Rothman: The Most Important Two Minutes of Obama's Warning to the World

When Winston Churchill descended on a college campus in Fulton, Missouri, in March of 1946, he was already a revered figure in the United States. But the former British prime minister, who served as a symbol of stoic resistance to Nazi aggression throughout the Second World War, did not come to revel in the West’s victories as his audience had hoped.

From Stettin to Trieste, he warned, “an iron curtain has descended across the Continent.”

The speech, widely regarded today as a prophetic warning about the threat posed by the Soviet Union, was not well-received.

The Chicago Sun said his remarks were “poisonous.” The New York Times reprinted an interview in Pravda in which Joseph Stalin said Churchill’s remarks represented “a call to war with the Soviet Union.” Seeing Churchill’s warnings as an implicit rebuke of the newly established United Nations, New Yorkers protested Churchill outside the hotel where he stayed on route back to England. “Winnie, Winnie, go away, UNO is here to stay,” they chanted.

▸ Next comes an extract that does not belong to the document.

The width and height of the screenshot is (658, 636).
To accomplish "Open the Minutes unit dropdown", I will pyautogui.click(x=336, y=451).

Churchill’s Iron Curtain speech grew in the public’s estimation over the years as events quickly proved that his call to action had been prescient. War-weary Americans dislike bad news, but they disapprove of being misled even more.

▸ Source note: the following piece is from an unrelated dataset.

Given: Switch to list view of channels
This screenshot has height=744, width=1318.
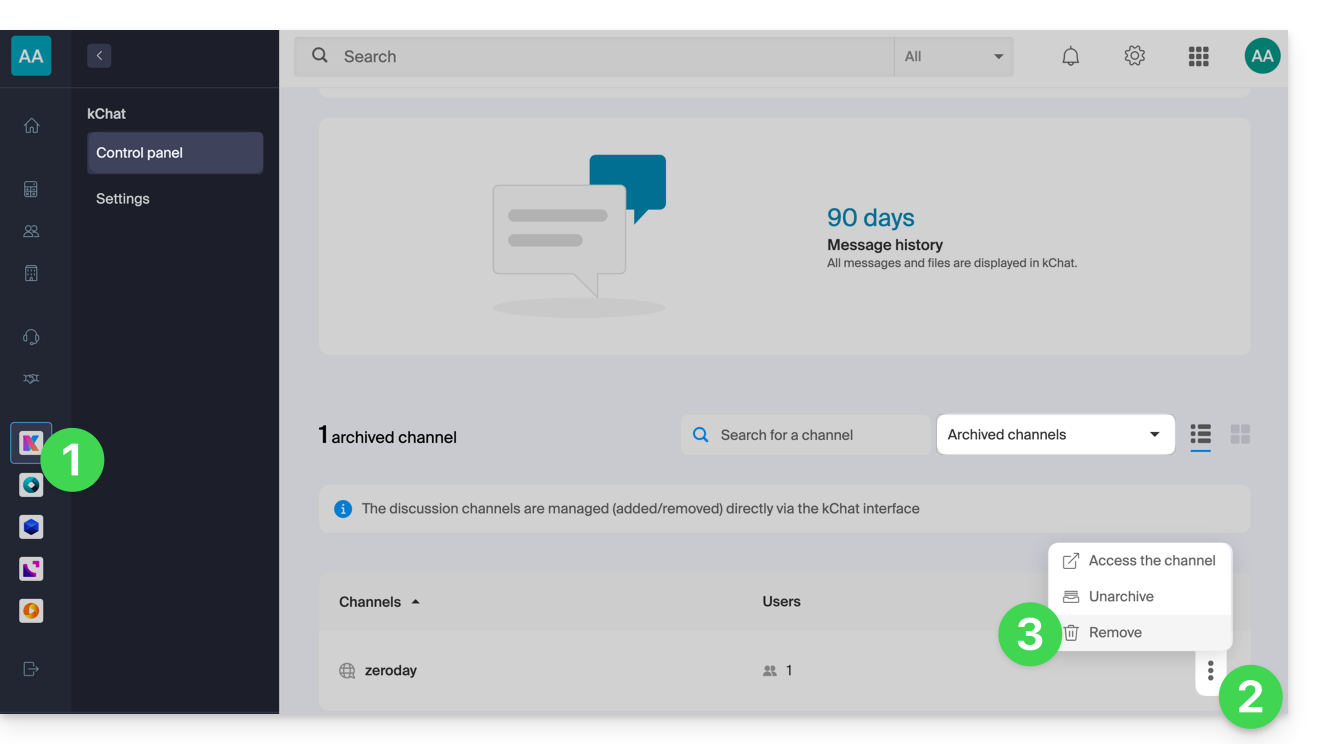Looking at the screenshot, I should tap(1200, 434).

History is cyclical. Following an extended period of atypical peace and global cooperation after the end of the Cold War, facilitated by American largesse and unchallenged military ubiquity, Americans are once again confronted with the perennial realities of great power politics. Sensing an opportunity in a destabilized Ukraine, Moscow mounted a military incursion into foreign territory, installed a puppet government, held a sham plebiscite, and redrew the borders of Europe. Appealing to pretexts eerily reminiscent of those cited by the Reich, Russia maintains that it was forced to annex a neighboring province in order to protect ethnic Russians there from non-existent threats.

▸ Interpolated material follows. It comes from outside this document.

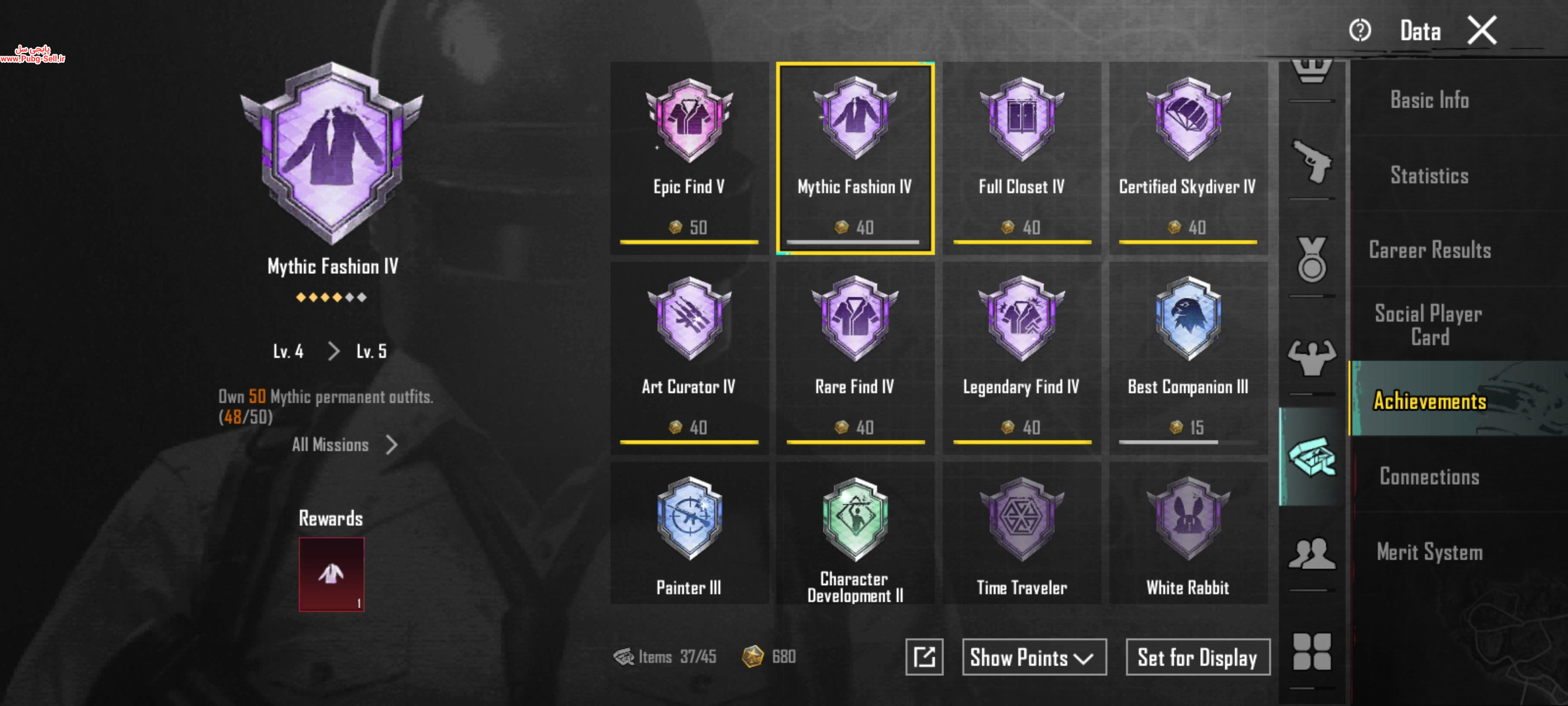
Task: Close the Data panel with X
Action: (1482, 30)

The abrupt end of the world’s vacation from history comes at a moment when the international environment is again weary of foreign engagements. Following the end of the global war on terror, a conflict in which nearly every Western power participated, the guarantors of the post-Cold War order are again exhausted.

Barack Obama’s very presidency is a product of that weariness. He was vaulted to the Democratic nomination and then the White House by virtue of his opposition to projects like the War in Iraq and his pledges to retrench American forces and retreat from the battlegrounds of Asia. It is a quirk of history that he is now forced to tackle this great and growing threat to global stability.

While the president would certainly prefer to heed the polls which show Americans and Europeans are deeply suspicious of the notion that they have a responsibility to resolve the conflict in Ukraine, Obama has not abdicated his role as leader of the free world. Appearing before an audience in Brussels on Wednesday, amid a hastily convened summit of Western nations, Obama delivered an unnecessarily flowery address which he surely hopes will be etched into the history books in much the same way Churchill’s unpopular speech in Fulton was.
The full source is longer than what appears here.